■ **Text extract**
Manifoldness Quotes
The ultimate "causes of price" - to use a Classical term - lie deeply embedded in the psychology and techniques of mankind and his environment, and are as manifold as the sands of the sea. All economic analysis is an attempt to classify these manifold causes, to sort them out into categories of discourse that our limited minds can handle, and so to perceive the unity of structural relationship which both unites and separates the manifoldness. Our concepts of "demand" and "supply" are such broad categories. In whatever sense they are used, they are not ultimate determinants of anything, but they are convenient channels through which we can classify and describe the effects of the multitude of determinants of the system of economic magnitude.
Kenneth Boulding
Definite portions of a manifoldness, distinguished by a mark or by a boundary, are called Quanta. Their comparison with regard to quantity is accomplished in the case of discrete magnitudes by counting, in the case of continuous magnitudes by measuring. Measure consists in the superposition of the magnitudes to be compared; it therefore requires a means of using one magnitude as the standard for another. In the absence of this, two magnitudes can only be compared when one is a part of the other; in which case also we can only determine the more or less and not the how much. The researches which can in this case be instituted about them form a general division of the science of magnitude in which magnitudes are regarded not as existing independently of position and not as expressible in terms of a unit, but as regions in a manifoldness.
Bernhard Riemann
With every simple act of thinking, something permanent, substantial, enters our soul. This substantial somewhat appears to us as a unit but (in so far as it is the expression of something extended in space and time) it seems to contain an inner manifoldness; I therefore name it "mind-mass."
Bernhard Riemann
Magnitude-notions are only possible where there is an antecedent general notion which admits of different specialisations. According as there exists among these specialisations a continuous path from one to another or not, they form a continuous or discrete manifoldness; the individual specialisations are called in the first case points, in the second case elements, of the manifoldness.
Bernhard Riemann

■ **Data provided**
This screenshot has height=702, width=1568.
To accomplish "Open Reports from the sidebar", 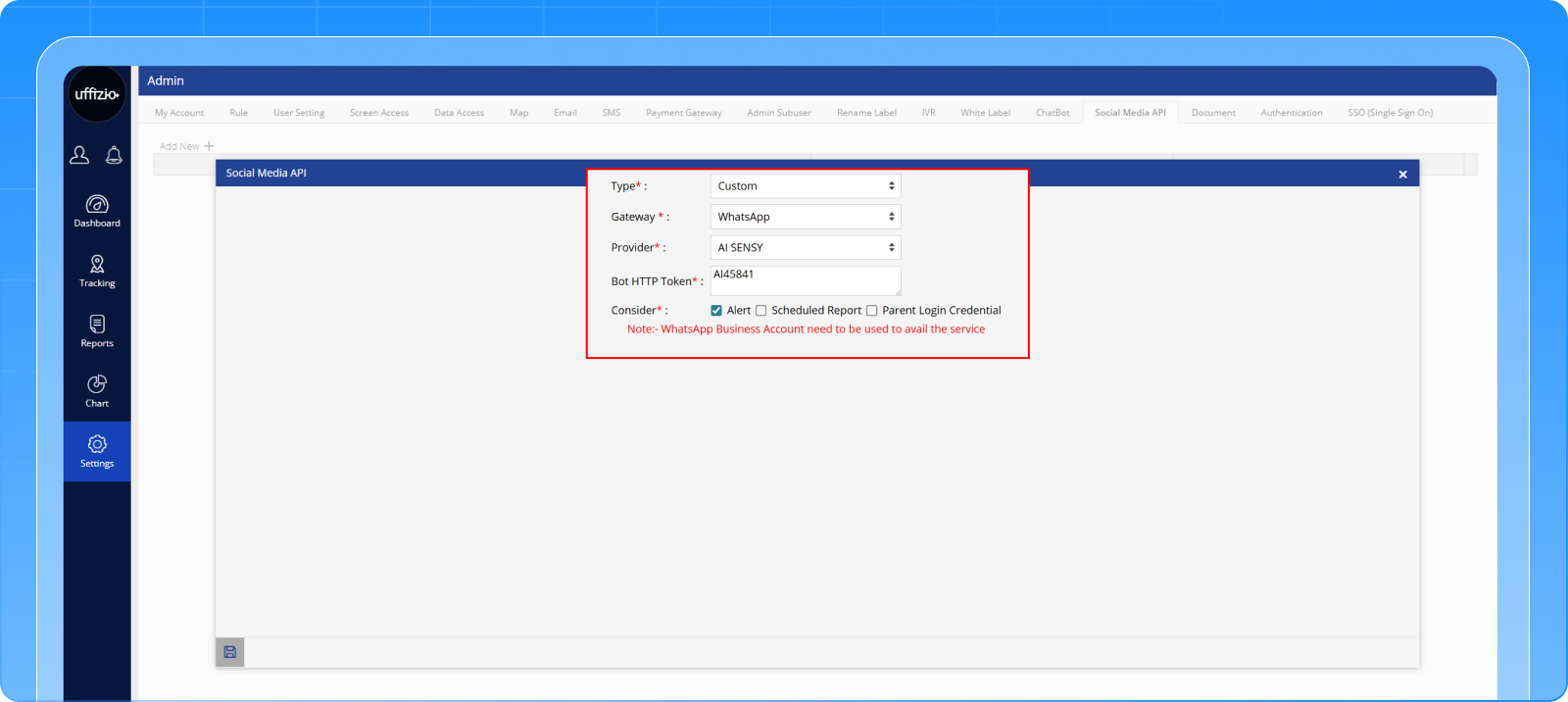I will (x=97, y=330).
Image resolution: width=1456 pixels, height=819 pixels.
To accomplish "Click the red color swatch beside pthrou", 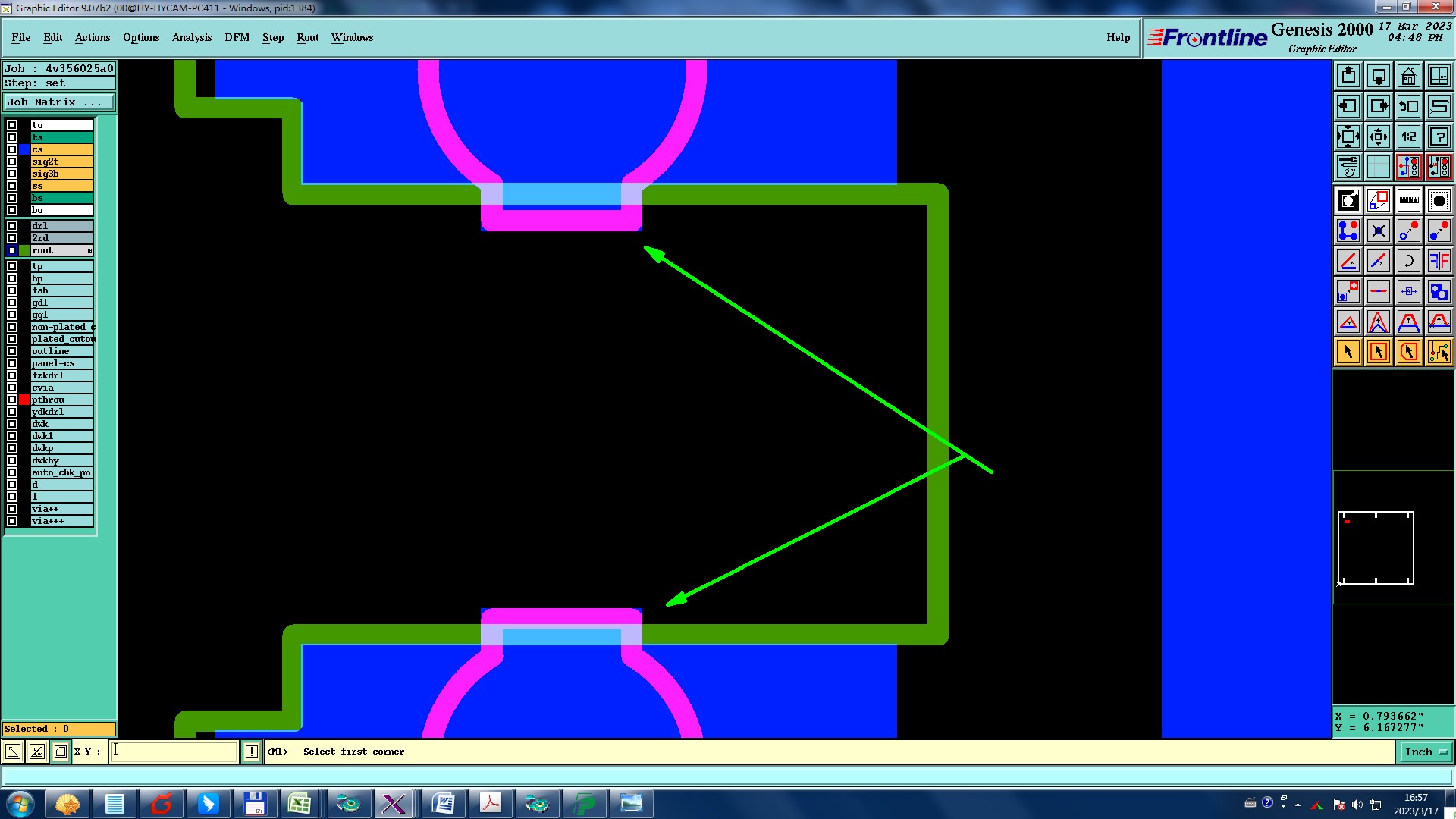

■ **What to work on**
**A.** In the manifoldness quotes, what are definite portions of a manifoldness that are distinguished by a mark or by a boundary called?
**B.** Reproduce the manifoldness quotes word for word, starting at "Manifoldness Quotes" and ending at "of economic magnitude.".
**C.** Why do the manifoldness quotes say that measuring requires a means of using one magnitude as the standard for another?
The data was drawn from a separate source.

■ **The results**
**A.** They are called Quanta.

**B.**
Manifoldness Quotes
The ultimate "causes of price" - to use a Classical term - lie deeply embedded in the psychology and techniques of mankind and his environment, and are as manifold as the sands of the sea. All economic analysis is an attempt to classify these manifold causes, to sort them out into categories of discourse that our limited minds can handle, and so to perceive the unity of structural relationship which both unites and separates the manifoldness. Our concepts of "demand" and "supply" are such broad categories. In whatever sense they are used, they are not ultimate determinants of anything, but they are convenient channels through which we can classify and describe the effects of the multitude of determinants of the system of economic magnitude.

**C.** Measure consists in the superposition of the magnitudes being compared, so it requires one magnitude to serve as the standard for another. Without such a standard, two magnitudes can be compared only when one is a part of the other. Even then, only the more or less can be determined, not the how much.